Exercise objective: Each line from the one containing "Image resolution: width=917" through the last line of the data below is to be written out verbatim, and nothing more.

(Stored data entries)
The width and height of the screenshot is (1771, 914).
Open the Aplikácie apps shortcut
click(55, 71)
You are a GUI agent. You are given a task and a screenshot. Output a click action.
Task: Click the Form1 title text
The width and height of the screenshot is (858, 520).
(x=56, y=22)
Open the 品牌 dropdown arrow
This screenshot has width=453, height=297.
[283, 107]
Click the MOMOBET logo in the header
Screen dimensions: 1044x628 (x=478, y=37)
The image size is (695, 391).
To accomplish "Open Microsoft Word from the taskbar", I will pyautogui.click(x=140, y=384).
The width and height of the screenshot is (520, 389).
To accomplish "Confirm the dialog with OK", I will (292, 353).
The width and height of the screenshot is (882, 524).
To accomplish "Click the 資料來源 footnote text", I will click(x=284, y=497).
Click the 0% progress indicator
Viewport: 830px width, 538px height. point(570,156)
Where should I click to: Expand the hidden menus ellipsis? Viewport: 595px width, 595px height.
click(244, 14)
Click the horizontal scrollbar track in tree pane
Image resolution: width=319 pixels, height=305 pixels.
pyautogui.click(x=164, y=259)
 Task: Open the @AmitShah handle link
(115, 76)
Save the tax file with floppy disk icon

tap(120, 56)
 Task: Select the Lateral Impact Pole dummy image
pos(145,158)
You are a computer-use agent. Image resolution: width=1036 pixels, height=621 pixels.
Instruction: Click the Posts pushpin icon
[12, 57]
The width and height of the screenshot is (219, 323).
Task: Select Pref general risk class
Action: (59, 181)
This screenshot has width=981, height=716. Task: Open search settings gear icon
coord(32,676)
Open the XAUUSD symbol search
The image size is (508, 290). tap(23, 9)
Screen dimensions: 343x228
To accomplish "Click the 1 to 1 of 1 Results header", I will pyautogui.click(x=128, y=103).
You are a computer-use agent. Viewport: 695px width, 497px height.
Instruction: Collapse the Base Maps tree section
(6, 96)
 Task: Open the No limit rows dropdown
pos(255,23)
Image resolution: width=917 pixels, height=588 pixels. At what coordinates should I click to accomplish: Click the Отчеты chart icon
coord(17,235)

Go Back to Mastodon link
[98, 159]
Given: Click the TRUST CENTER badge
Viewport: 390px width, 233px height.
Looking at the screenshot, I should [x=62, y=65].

Exercise result:
Image resolution: width=917 pixels, height=588 pixels. At what coordinates should I click to accomplish: Click the Отчеты chart icon
coord(17,235)

Go Back to Mastodon link
[98, 159]
Given: Click the TRUST CENTER badge
Viewport: 390px width, 233px height.
Looking at the screenshot, I should [x=62, y=65].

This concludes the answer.